Before moving to Centennial, Riggins was a substitute teacher for about four months for various schools throughout Fulton County. He then met both of the assistant principals at Riverwood High School who informed him about the opening of Centennial High School. He liked what he heard, and since he enjoyed all that he had done as a substitute teacher, he applied for a job here. 

Over the years, Riggins said that there have been many changes throughout the school: “Each year is different because the students are different.The demographic has changed.The facility has grown bigger, we have more room. We have more expansions like the band got an entire expansion, the science wing got an expansion,” He added.  

Art from Riggins' students

A variety of multi media drawings, scultptures, and still lives form Riggins’ students. Credit: Haisa Nguyen

Since first becoming a teacher here, Riggins has also changed both as a teacher and as a person: “I’m not the same teacher I was when I started… I’ve gotten, I think, better at teaching, I’ve seen students doing better, and I understand how to do art better… Of course, this all comes from experience, and I’ve been doing this for 22 years.” 

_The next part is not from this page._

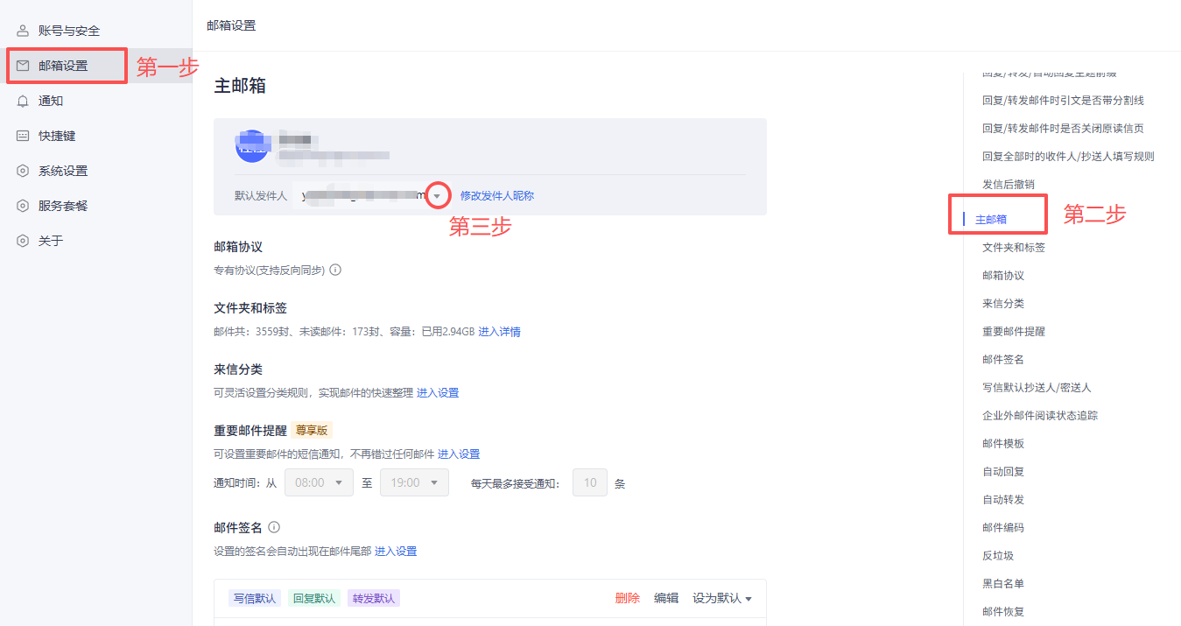Click the daily notification count field showing 10
This screenshot has width=1181, height=626.
point(589,482)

Riggins has had many students who have taken his class that also go on to pursue art in college and as an actual career. Riggins plans on staying here to see out all his AP students because he has made a commitment to them: “I’m staying because I make a commitment to my students. When I interview students for my AP classes, I’m telling them that I’m going to be their AP teacher next year, and so that’s what keeps me coming back,” He said.